# Copyright Contributors to the Pyro project.
# SPDX-License-Identifier: Apache-2.0

"""
Example: Modelling mortality over space and time
================================================

This example is adapted from [1]. The model in the paper estimates death rates for 6791 small
areas in England for 19 age groups (0, 1-4, 5-9, 10-14, ..., 80-84, 85+ years) from 2002-19.

When modelling mortality at high spatial resolutions, the number of deaths in each age group,
spatial unit and year is small, meaning that death rates calculated from observed data have an
apparent variability which is larger than the true differences in the risk of dying. A Bayesian
multilevel modelling framework can overcome small number issues by sharing information across ages,
space and time to obtain smoothed death rates and capture the uncertainty in the estimate.

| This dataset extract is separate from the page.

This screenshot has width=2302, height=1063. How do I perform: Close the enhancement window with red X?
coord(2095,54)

As well as a global intercept (:math:`\\alpha_0`) and slope (:math:`\\beta_0`), the model includes
the following effects:

    - Age (:math:`\\alpha_{2a}`, :math:`\\beta_{2a}`). Each age group has a different intercept
      and slope with a random-walk structure over age groups to allow for non-linear age associations.
    - Space (:math:`\\alpha_{1s}`). Each spatial unit has an intercept.
      The spatial effects are defined by a nested hierarchy of random effects following the
      administrative hierarchy of local government. The spatial term at the lower level unit is
      centred on the spatial term of the higher level unit (e.g., :math:`\\alpha_{1s_1}`) containing
      that lower level unit.

The model also has a random walk effect over time (:math:`\\pi_{t}`).

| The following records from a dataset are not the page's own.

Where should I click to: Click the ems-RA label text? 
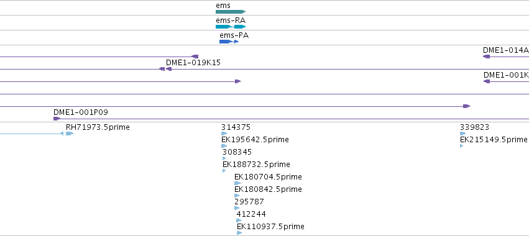pos(231,20)
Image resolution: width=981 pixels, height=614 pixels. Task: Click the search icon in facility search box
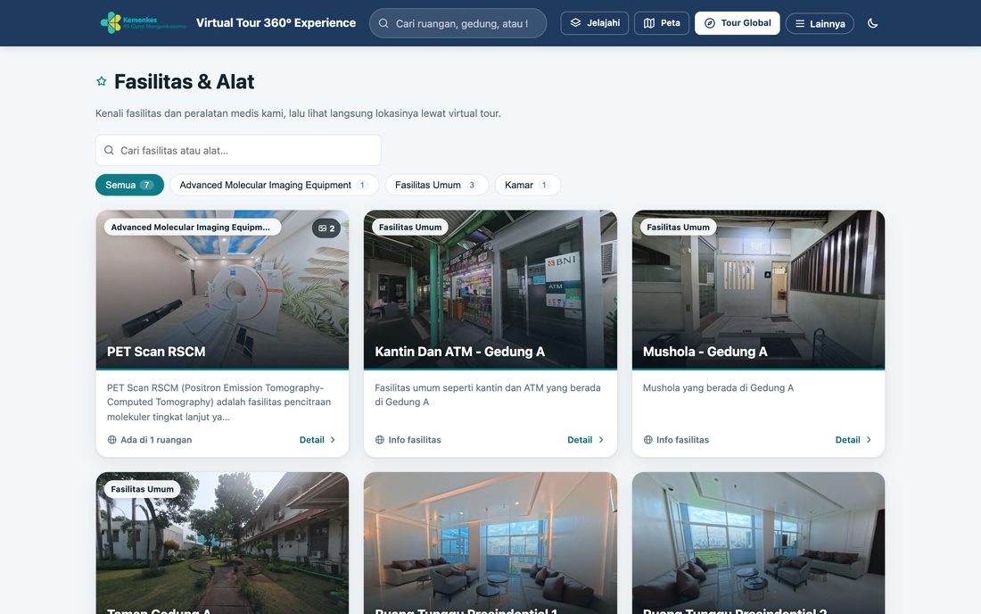pyautogui.click(x=109, y=150)
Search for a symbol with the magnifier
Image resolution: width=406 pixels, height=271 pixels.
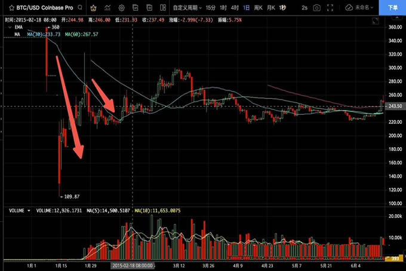point(78,8)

Death rates are linked to the death and population data using a binomial likelihood. The
full generative model of death rates is written as

.. math:: :nowrap:

    \\begin{align}
        \\alpha_{1s_1} & \\sim \\text{Normal}(0,\\sigma_{\\alpha_{s_1}}^2) \\\\
        \\alpha_{1s} & \\sim \\text{Normal}(\\alpha_{1s_1(s_2)},\\sigma_{\\alpha_{s_2}}^2) \\\\
        \\alpha_{2a} & \\sim \\text{Normal}(\\alpha_{2,a-1},\\sigma_{\\alpha_a}^2) \\quad \\alpha_{2,0} = \\alpha_0 \\\\
        \\beta_{2a} & \\sim \\text{Normal}(\\beta_{2,a-1},\\sigma_{\\beta_a}^2) \\quad \\beta_{2,0} = \\beta_0 \\\\
        \\pi_{t} & \\sim \\text{Normal}(\\pi_{t-1},\\sigma_{\\pi}^2), \\quad \\pi_{0} = 0 \\\\
        \\text{logit}(m_{ast}) & = \\alpha_{1s} + \\alpha_{2a} + \\beta_{2a} t + \\pi_{t}
    \\end{align}

with the hyperpriors

.. math:: :nowrap:

    \\begin{align}
        \\alpha_0 & \\sim \\text{Normal}(0,10), \\\\
        \\beta_0 & \\sim \\text{Normal}(0,10), \\\\
        \\sigma_i & \\sim \\text{Half-Normal}(1)
    \\end{align}

Further detail about the model terms can be found in [1].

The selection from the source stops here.